▶ _Excerpt to read_
......
As I stare at the pile of library books waiting to see me through the (first) Blizzard of 2015, my writing goals are now playing catch-up to my reading goal: 100 books before I wave goodbye to 2015. There is no set list – if I were to try to read just what is on the bookshelves in my room I would be well past 70 percent of my goal. And while I do want to make a point to read everything I have bought but never had a chance to open over the years, I also want to make a point of returning to the books and authors that made me fall in love with not just reading, but the art of storytelling. And this is how we came to Neil Gaiman’s Stardust.
Before going any further, though, I must confess that while I was sucked into Gaiman’s world years ago between Neverwhere and Good Omens (Note to self: revisit Discworld this year), I fell in love with the movie long before I decided to pick up the book. And while I just might love the movie a touch more (nothing can really compete with Robert De Niro in drag), both the book and the film win points for storytelling craftsmanship and artistry.
To hint at a fully developed otherworld without investing in Tolkienesque tomes of back-story and history is no easy feat; this is where we as readers see that to truly tell a good story, a writer must be both artistically and technically gifted. No amount of imagination can save a poorly written sentence; no clear, solely technical writing is going to inspire another generation of artists. Gaiman displays both immense artistic imagination and exceptional control over his writing. In fact, I would argue that the greatest fault in this story is that we as readers have not yet been given the chance to return to Wall, and see what lay beyond the confines of Tristran Thorn’s journey. I would then rebut that the beauty of this fairy story is that it is self-contained, a whole world, fairy-land recast in a few hundred pages, or a couple hours on the screen. He modernizes the fairy tale tradition. Gaiman plays with borders, with the rules of both the magical and the mortal realm, and builds place, time, and character in such a way that they serve as instantly recognizable, if distorted reflections of our own world. We empathize with Tristan, as he learns about his own character in two different worlds. His journey is ours, as much as is Yvaine’s, and the witch queen’s. By moving beyond flat symbols of certain virtue or evil, and building multi-dimensional characters who, good or bad, the reader can relate to, both the representative “real world” and Faerie become more complex. Faced with such complexities, we as readers are forced to admit that life cannot be simplified into good and bad, right and wrong, and that it can sometimes take more to make sense of the world around us. So the journey through the fairy tale belongs to us, as well as the characters; the lessons to learn are as applicable to the outside world, as they are applicable to the world bound between the lines on the page.
......
▶ _Data provided_
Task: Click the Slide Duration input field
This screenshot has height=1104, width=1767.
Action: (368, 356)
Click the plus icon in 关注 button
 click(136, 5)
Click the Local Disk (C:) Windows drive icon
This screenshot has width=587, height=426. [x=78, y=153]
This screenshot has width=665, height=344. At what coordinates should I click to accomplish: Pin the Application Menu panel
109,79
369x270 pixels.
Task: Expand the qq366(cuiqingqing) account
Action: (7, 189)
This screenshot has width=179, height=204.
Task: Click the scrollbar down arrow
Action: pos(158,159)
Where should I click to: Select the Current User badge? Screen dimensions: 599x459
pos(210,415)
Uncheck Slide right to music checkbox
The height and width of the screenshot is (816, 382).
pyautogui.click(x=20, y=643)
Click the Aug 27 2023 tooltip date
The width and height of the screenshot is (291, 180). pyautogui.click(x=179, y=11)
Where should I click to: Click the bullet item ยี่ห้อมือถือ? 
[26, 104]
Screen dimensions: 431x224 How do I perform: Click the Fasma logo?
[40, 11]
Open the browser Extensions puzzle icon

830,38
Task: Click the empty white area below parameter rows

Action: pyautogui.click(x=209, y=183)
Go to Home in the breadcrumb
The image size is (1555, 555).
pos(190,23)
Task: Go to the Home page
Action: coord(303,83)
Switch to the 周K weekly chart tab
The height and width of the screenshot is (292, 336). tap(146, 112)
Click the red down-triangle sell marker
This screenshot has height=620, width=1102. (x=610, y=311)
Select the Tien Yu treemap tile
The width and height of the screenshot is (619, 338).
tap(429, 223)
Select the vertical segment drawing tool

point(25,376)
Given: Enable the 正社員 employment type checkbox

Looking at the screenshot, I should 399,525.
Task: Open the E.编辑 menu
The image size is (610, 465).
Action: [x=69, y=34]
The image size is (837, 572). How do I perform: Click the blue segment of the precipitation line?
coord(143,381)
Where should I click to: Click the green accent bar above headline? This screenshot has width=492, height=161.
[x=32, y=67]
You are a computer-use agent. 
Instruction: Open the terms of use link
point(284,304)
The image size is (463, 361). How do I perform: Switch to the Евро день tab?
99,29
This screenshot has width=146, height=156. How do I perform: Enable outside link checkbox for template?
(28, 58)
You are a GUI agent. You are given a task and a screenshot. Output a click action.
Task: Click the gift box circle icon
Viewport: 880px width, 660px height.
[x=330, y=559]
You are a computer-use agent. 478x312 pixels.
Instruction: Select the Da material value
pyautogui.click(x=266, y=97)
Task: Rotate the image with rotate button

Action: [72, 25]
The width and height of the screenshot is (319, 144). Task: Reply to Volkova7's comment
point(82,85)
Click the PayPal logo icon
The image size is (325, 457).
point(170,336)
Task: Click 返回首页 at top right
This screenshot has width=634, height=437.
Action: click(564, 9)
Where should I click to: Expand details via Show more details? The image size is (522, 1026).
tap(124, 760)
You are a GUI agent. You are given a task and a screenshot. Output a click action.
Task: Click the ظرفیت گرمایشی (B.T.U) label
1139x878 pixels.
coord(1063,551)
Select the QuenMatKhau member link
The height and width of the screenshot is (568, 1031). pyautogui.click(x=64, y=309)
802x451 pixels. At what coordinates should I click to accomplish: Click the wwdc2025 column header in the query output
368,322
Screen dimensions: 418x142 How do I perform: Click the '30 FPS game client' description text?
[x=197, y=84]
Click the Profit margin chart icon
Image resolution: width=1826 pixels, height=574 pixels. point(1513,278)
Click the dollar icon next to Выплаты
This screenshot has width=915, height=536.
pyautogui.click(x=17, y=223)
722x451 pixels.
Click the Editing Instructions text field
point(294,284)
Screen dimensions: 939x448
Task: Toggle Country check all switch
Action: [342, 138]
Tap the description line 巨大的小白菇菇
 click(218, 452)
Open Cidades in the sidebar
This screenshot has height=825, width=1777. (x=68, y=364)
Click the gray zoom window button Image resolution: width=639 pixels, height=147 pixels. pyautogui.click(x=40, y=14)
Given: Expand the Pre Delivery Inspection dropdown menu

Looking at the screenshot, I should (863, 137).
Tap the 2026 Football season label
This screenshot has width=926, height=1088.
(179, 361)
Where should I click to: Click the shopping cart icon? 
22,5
......
▶ _What to work on_
[1] In the Stardust review, what reading goal does the writer set for 2015?
[2] Count the lines of the records that contain the string "right", with case counting, and give only the number.
The Stardust review and the records have no connection to each other.

▶ _Worked solutions_
[1] To read 100 books before the end of 2015.

[2] 2